[Task prompt]
Please present the data below as a numbered list, leaving out any blank lines.

[Extracted material]

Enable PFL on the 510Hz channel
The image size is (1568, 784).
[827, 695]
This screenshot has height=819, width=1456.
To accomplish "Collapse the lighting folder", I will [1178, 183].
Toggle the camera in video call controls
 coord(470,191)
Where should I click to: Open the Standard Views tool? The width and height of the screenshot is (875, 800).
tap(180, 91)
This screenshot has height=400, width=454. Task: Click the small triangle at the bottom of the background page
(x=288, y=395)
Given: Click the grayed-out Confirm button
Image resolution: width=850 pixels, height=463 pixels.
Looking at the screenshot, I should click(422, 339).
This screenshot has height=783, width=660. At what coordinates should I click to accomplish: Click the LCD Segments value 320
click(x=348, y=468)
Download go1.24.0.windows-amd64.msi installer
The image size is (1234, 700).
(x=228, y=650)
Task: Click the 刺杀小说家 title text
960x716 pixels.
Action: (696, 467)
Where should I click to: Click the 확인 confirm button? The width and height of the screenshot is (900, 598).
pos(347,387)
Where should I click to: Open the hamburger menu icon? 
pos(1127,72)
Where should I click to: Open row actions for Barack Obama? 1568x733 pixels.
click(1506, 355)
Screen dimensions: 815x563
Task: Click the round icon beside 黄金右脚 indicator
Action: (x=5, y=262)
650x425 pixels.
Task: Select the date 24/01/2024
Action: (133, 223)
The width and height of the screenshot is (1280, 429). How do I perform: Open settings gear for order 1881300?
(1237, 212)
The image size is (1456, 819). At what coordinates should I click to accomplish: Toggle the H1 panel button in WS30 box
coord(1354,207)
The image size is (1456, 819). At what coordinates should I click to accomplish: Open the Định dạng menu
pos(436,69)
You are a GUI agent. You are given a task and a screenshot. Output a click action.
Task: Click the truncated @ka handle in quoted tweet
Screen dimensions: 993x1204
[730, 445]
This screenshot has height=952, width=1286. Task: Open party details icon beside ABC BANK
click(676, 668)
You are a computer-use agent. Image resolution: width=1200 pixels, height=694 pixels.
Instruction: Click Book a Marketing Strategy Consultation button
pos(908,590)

[Response]
1. Enable PFL on the 510Hz channel
2. The image size is (1568, 784).
3. [827, 695]
4. This screenshot has height=819, width=1456.
5. To accomplish "Collapse the lighting folder", I will [1178, 183].
6. Toggle the camera in video call controls
7.  coord(470,191)
8. Where should I click to: Open the Standard Views tool? The width and height of the screenshot is (875, 800).
9. tap(180, 91)
10. This screenshot has height=400, width=454. Task: Click the small triangle at the bottom of the background page
11. (x=288, y=395)
12. Given: Click the grayed-out Confirm button
13. Image resolution: width=850 pixels, height=463 pixels.
14. Looking at the screenshot, I should click(422, 339).
15. This screenshot has height=783, width=660. At what coordinates should I click to accomplish: Click the LCD Segments value 320
16. click(x=348, y=468)
17. Download go1.24.0.windows-amd64.msi installer
18. The image size is (1234, 700).
19. (x=228, y=650)
20. Task: Click the 刺杀小说家 title text
21. 960x716 pixels.
22. Action: (696, 467)
23. Where should I click to: Click the 확인 confirm button? The width and height of the screenshot is (900, 598).
24. pos(347,387)
25. Where should I click to: Open the hamburger menu icon? 
26. pos(1127,72)
27. Where should I click to: Open row actions for Barack Obama? 1568x733 pixels.
28. click(1506, 355)
29. Screen dimensions: 815x563
30. Task: Click the round icon beside 黄金右脚 indicator
31. Action: (x=5, y=262)
32. 650x425 pixels.
33. Task: Select the date 24/01/2024
34. Action: (133, 223)
35. The width and height of the screenshot is (1280, 429). How do I perform: Open settings gear for order 1881300?
36. (1237, 212)
37. The image size is (1456, 819). At what coordinates should I click to accomplish: Toggle the H1 panel button in WS30 box
38. coord(1354,207)
39. The image size is (1456, 819). At what coordinates should I click to accomplish: Open the Định dạng menu
40. pos(436,69)
41. You are a GUI agent. You are given a task and a screenshot. Output a click action.
42. Task: Click the truncated @ka handle in quoted tweet
43. Screen dimensions: 993x1204
44. [730, 445]
45. This screenshot has height=952, width=1286. Task: Open party details icon beside ABC BANK
46. click(676, 668)
47. You are a computer-use agent. Image resolution: width=1200 pixels, height=694 pixels.
48. Instruction: Click Book a Marketing Strategy Consultation button
49. pos(908,590)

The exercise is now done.